La première vague de candidats  est composée  de l’ancien président Moncef El Marzouki, , Mohamed Abou du Parti démocratique, Abdelfatah Mourou, En Nahda, Aâbir Maissi, candidate du Parti Constituionnel Libre, Abid El Briki, Sg du parti Ila Al Amam Tounés, Naji Jelloul, Parti El Moustakbel, Mahdi Djmoa, ancien Premier ministre, président du parti El Badil Ettounsi, Ameur   Mansour , candidat indépendants.  

Ce débat est régi par des règles rigoureuses en termes de temps de prise de parole, de d’angle de vue et les questions sont arrêtés en concertation avec les responsables des télévisons organisatrices avec l’obligation pour les deux journalistes (Asma Tayeb, du secteur public) et (Elyas Gharbi secteur privé) d’observer la stricte neutralité en posant les questions.

Les candidats pour leur part ont signé une charte dans laquelle ils se sont engagés à avoir une attitude calme durant les débats et s’interdire les éclats de voix ainsi que des attitudes discourtoises à l’égard des autres candidats.

Trois axes sont retenus pour ce premier face à face entre les huit candidats, à savoir les prérogatives du futur président, questions générale et enfin commentaire libres.

Les tunisiens ont assisté hier à un grand moment de télévision dans leur pays en suivant massivement les débats sur les différentes chaînes de télévisions publiques et privées.

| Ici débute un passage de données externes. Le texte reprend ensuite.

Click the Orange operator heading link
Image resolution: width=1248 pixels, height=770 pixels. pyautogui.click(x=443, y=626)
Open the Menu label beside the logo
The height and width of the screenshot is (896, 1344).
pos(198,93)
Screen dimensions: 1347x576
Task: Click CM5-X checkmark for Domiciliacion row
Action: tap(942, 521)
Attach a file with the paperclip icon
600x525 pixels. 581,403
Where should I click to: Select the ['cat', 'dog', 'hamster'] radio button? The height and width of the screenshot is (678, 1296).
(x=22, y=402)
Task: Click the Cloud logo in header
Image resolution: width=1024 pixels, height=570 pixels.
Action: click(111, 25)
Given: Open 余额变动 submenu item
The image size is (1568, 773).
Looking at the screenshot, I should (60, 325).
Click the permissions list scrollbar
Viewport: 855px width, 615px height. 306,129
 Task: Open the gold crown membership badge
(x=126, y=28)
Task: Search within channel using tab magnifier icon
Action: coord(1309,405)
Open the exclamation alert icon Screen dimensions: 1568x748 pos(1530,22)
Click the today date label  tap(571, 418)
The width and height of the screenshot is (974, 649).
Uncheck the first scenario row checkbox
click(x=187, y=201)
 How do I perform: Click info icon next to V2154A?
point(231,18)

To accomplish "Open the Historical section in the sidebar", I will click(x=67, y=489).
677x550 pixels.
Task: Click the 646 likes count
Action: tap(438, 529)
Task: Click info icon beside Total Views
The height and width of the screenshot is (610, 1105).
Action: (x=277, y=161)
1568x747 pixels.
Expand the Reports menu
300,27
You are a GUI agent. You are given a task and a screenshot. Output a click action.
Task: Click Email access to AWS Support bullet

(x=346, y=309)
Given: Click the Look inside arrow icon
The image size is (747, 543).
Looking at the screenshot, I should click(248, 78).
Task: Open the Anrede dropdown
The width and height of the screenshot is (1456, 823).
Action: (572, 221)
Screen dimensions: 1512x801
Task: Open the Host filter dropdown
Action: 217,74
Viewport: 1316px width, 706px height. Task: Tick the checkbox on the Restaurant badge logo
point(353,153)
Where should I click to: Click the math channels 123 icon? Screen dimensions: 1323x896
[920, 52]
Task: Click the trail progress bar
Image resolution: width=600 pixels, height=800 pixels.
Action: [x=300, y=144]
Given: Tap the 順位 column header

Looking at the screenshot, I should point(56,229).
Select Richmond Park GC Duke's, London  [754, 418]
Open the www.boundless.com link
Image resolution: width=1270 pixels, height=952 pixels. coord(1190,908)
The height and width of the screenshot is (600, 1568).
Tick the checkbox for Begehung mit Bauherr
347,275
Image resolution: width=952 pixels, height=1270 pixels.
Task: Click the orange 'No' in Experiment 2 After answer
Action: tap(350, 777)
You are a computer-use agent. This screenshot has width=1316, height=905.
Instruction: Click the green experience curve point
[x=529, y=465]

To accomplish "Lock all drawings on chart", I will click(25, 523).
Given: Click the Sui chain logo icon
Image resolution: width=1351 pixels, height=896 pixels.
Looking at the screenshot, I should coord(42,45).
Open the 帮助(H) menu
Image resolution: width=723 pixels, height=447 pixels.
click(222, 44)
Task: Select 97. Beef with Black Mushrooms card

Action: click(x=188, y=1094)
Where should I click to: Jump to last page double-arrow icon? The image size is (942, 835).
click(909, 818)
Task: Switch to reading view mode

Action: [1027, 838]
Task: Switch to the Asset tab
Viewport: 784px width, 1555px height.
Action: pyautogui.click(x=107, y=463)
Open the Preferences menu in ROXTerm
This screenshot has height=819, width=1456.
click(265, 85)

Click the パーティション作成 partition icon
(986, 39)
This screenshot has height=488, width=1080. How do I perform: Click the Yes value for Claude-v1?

De nombreux algériens, friands des débats politiques contradictoires ont suivi cette première joute à en juger par les réactions sur les réseaux sociaux avec des commentaires globalement positifs.

Ce débat contradictoire n’est pas sans nous rappeler, pour nous algériens, pionniers en la matière, les confrontations homériques des années 90, entre les leaders politiques d’une Algérie qui venait de faire son entrée dans le monde du pluralisme politique.

On gardera en mémoire ce face-à-face tendu entre Abassi Madani (président de l’ex Fis) et Said Saâdi, ex-président du RCD, sous la houlette du journaliste Mourad Chébbine, devenu depuis une star médiatique dans les pays du Golfe.

L’Algérie est à quelques mois d’une élection présidentielle, si tout va bien, et le souhait des algériens serait de voir les candidats qualifiés animer un débat contradictoire pour que les algériens puissent choisir en toute conscience et en toute lucidité.